Al entrar en este poemario nos topamos de bruces con la blancura de Moguer o con una Cádiz airada y levantisca; el poeta recuerda y construye una realidad que es atemporal, creada a partir de vivencias e invenciones, que es más que la suma de sus partes. En nuestro primer recorrido ya hallamos los ingredientes que veremos repetidos durante el resto de la obra: observación y remembranza, respeto profundo hacia el acto creador y el poder narrativo de la memoria. Aceptamos la invitación a caminar, a recorrer este libro ideado para ser paseado. Una vez dentro pronto apreciamos un tono pausado que facilita la contemplación; pero también, y esta es una cualidad que me ha gustado especialmente, hay una amenaza latente en cada poema, como si el autor quisiera advertirnos de que no es oro nada de lo que reluce.
Predominan en Mediodía en Kensington Park (2015, Isla de Siltolá, Colección Tierra) los poemas en prosa de longitud variable sin llegar ninguno a exceder física o técnicamente el límite del tedio o el desinterés. Podemos encontrar también piezas más cortas que acompañan bien a la equilibrada estructura general del libro.
La sensación que se experimenta al leer esta obra es la de circundar un algo para desentrañar todas sus facetas, para poder verlo desde todos sus ángulos. Como un visitante curioso en un museo que desea ver hasta el último pliegue de piel de una escultura magnífica. Aquí la piedra con la que se construye esa estatua es liviana aunque contundente. El lenguaje, siempre evocador, cumple con creces la labor indagatoria que parece presidir el poemario y además posee un resto de ternura y melancolía que acompaña muy bien las descripciones que son tónica predominante y que nos ofrecen miradores en los que detenernos a disfrutar de una globalidad muy bien ensamblada.

Entradas registradas:
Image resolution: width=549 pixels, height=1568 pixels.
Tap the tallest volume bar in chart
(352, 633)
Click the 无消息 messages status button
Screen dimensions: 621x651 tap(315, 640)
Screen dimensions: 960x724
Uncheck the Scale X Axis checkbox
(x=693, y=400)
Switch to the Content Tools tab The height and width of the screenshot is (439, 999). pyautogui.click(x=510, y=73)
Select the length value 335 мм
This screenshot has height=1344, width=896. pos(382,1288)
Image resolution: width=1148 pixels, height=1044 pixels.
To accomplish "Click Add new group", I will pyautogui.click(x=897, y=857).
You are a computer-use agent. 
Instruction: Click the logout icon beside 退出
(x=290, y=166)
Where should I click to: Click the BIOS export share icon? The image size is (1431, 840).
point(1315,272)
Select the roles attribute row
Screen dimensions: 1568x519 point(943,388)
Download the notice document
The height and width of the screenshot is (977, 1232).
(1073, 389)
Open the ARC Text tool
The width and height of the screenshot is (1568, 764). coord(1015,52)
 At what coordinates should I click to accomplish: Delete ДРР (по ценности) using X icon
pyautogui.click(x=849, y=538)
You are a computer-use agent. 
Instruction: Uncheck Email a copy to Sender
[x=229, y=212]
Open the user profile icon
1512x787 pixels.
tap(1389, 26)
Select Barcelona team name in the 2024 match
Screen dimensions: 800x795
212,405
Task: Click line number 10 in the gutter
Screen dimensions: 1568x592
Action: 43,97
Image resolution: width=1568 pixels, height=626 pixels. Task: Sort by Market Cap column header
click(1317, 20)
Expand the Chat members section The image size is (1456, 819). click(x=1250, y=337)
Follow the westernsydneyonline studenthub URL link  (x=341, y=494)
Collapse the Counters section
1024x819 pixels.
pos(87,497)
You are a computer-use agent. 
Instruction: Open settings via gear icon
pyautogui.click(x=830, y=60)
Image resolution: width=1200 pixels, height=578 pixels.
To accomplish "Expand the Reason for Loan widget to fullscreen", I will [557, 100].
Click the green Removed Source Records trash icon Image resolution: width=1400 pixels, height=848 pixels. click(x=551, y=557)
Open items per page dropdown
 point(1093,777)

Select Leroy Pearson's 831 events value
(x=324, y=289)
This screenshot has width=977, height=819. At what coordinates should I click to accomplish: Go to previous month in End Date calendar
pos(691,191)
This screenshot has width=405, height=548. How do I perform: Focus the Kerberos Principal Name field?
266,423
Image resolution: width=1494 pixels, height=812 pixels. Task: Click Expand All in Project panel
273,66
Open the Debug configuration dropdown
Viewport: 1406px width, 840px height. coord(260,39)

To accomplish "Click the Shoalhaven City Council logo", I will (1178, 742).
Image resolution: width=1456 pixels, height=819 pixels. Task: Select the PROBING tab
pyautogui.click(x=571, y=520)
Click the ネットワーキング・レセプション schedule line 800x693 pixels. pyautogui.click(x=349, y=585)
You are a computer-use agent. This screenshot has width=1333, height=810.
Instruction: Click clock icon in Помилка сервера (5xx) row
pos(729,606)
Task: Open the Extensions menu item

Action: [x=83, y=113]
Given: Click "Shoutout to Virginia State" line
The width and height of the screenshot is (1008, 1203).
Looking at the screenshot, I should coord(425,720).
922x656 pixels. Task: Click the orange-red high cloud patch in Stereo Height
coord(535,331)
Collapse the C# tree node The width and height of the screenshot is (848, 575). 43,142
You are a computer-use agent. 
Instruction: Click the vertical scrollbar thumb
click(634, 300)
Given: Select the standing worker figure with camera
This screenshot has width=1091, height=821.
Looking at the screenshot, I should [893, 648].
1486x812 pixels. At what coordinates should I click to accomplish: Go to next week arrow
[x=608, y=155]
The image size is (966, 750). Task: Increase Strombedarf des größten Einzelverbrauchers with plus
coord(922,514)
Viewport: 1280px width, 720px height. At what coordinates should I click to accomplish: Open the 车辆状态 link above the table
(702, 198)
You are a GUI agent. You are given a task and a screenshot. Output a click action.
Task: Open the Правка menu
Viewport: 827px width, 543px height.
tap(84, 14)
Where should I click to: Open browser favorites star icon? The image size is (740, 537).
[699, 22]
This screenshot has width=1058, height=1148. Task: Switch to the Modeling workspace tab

Trabajo requerido:
1. Según la reseña del poemario Mediodía en Kensington Park, ¿qué clase de poemas predomina en el libro?
2. Prosigue la reseña del poemario Mediodía en Kensington Park a partir de su último párrafo.

Respuestas a tareas:
1. Predominan los poemas en prosa de longitud variable.

2.
El poemario podría considerarse como la búsqueda —en la vida, en la personalidad y en la poesía— de un centro y en ese centro, aguardando, la esencia. Ese lugar capital, esa clave que articula y justifica todo lo que la orbita, parece estar ocupado por un parque, no uno en concreto, aunque pueda parecérnoslo, sino todos aquellos que se recuerdan o una mezcla armónica de esos vergeles donde la voz y la mirada se sentó un día a contemplar sin intervenir cómo transcurría la existencia y cómo surgía la poesía. Una forma de acercarse a las líneas de Javier Sánchez Menéndez es considerar sus percepciones como un banco de ese parque en el que acomodarse para intentar aprehender lo real.
El paisaje, sus descripciones certeras y un tanto oníricas, sus variaciones, sus sombras y sus vaivenes en el tiempo y el espacio, puede ser un trasunto de cómo siente y reacciona el poeta ante lo que observa. Se trata de un poemario en consecuencia sensitivo, lleno de aprecio por la luz y por los colores que narran, colores que no son sólo barniz sino matiz de lo que cubren u ocultan. El paisaje como una fotografía, muy elaborados a veces sus detalles, pero también cargado de emoción, asiento de lo que el poeta experimenta, goza y sufre.
La inclinación a la melancolía también está presente, se recuerda a la madre y los lugares idealizados y ya perdidos. El poeta sabe medir con soltura la dosis de una sustancia tan peligrosa como la nostalgia, que puede llegar a almibarar demasiado una obra, pero que aquí la cubre como una fina capa que aporta matices al clima de lo que nos ofrece. El papel de la evocación es importante, la memoria que no sólo recuerda, sino una memoria transformadora y viajera como la que muerde la manzana en el cuarto poema:
Javier Sánchez Menéndez, autor de «Mediodía en Kesington Park». Foto: José del Río Mons.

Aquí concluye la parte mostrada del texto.